In return, any agreement if it is to satisfy Iran’s own political – and psychological – needs and interests, would have to:

  • recognize, if not necessarily precisely in these words, Iran’s “right to enrich” uranium under the NPT (even if that treaty, if it were being negotiated now, would be unlikely to be remotely as tolerant on the subject of  enrichment facilities – sometimes referred to as ‘bomb starter kits” – given the technological capability now possessed by  many states);  and
  • make provision for unwinding the sanctions regime – at the front end, back end and along the way -  in an orderly fashion that gives Iran the necessary incentives.

So that is my answer to the third question I posed - what kind of negotiated agreement could actually meet the needs and interests of all the relevant players.  The question, of course, now is whether any such agreement can in practice be delivered. The most heartening evidence to date that there is a will on both sides for a diplomatic solution is the agreement on Joint Plan of Action, that was at last reached – after years of both sides missing opportunities genuinely on offer at various times – in Geneva in November. Intended as an interim arrangement pending negotiation of a comprehensive agreement within six months, this involves Iran agreeing to:

  • halt the installation of new enrichment centrifuges;
  •  cap the amount and type of enriched uranium that Iran is allowed to produce;
  •  halt work on key components of the Arak heavy-water reactor; and
  •  accept significant increases in oversight, including daily monitoring by international nuclear inspectors;

in return for which it receives modest relief of trade sanctions and access to some of its frozen currency accounts overseas.

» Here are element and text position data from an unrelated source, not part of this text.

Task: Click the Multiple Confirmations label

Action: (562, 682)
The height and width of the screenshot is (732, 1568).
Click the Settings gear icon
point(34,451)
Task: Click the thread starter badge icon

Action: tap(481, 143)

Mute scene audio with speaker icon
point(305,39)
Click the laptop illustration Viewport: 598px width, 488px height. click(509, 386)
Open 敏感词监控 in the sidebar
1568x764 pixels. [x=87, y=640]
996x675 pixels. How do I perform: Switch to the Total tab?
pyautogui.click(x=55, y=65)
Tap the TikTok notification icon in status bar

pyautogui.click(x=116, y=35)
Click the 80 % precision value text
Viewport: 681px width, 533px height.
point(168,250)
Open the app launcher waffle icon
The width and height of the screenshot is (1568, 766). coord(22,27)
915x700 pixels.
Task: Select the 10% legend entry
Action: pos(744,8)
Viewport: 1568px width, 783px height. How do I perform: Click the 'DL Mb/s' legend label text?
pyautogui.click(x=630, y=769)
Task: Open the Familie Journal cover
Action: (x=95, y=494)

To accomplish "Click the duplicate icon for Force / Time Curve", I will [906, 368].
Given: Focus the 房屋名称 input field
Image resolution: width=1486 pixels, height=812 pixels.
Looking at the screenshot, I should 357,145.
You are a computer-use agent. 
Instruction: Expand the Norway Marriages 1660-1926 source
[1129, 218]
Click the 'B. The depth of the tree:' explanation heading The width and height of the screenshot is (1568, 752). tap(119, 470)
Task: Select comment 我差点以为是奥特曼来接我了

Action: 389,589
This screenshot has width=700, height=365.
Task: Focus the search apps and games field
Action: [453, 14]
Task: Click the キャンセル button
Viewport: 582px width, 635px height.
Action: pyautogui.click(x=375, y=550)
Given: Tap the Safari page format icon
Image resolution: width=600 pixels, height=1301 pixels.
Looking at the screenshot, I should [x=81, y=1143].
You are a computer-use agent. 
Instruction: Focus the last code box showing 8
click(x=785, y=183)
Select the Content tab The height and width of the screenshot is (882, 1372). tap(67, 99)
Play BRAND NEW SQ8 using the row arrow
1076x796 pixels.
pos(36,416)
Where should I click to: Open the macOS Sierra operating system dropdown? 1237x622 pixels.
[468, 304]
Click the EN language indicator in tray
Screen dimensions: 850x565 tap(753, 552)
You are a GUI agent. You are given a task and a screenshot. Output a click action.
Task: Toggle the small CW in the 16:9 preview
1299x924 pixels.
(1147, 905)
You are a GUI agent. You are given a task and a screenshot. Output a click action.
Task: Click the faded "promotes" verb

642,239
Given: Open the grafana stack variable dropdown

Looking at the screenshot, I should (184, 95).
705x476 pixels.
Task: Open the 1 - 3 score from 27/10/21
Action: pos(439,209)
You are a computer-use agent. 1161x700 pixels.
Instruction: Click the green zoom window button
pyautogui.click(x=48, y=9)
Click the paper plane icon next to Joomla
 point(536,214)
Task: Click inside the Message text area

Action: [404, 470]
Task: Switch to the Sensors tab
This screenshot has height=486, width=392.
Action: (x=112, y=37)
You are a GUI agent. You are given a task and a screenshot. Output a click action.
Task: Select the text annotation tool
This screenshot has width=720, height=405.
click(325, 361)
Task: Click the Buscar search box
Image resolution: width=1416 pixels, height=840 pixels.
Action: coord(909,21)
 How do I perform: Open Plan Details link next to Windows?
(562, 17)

The hostile reaction to the November agreement from sections of the US Congress and within Israel suggests that anything less than a total capitulation by Iran, and total dismantling of its nuclear program, will be met with serious opposition. But just as Iran has to understand (as I believe it long has) that none of the P5 is prepared to accept its emergence as a nuclear-armed state, and that the world has a right to demand credible and comprehensive proof of its assurances that it has no intention of acquiring nuclear weapons, so too must the US and its friends modify their own expectations, accepting a reasonable level of enrichment activity under  international supervision, and, more generally, finding some means of accommodating Iran’s demand for positive (rather than negative) recognition as a country of global significance and  unqualified admission to the society of advanced nuclear-capable states.

Cooler heads have so far prevailed, and it is desperately important that they continue to do so. While the rewards of Iran’s full acceptance back into the international community are potentially very great, the risks of clumsy brinkmanship triggering inflammatory confrontation, or precipitate military action triggering large scale conflict, are very high. Catastrophe can be averted only by level-headed diplomacy of the kind that, until very recently, has been in unhappily short supply.

 

Gareth Evans was Australian Foreign Minister 1988-96 and President of the International Crisis Group from 2000-09. He co-chaired (with Yoriko Kawaguchi) the International Commission on Nuclear Non-Proliferation and Disarmament (2010), and co-edited (with Ramesh Thakur) Nuclear Weapons: The State of Play (ANU, 2013).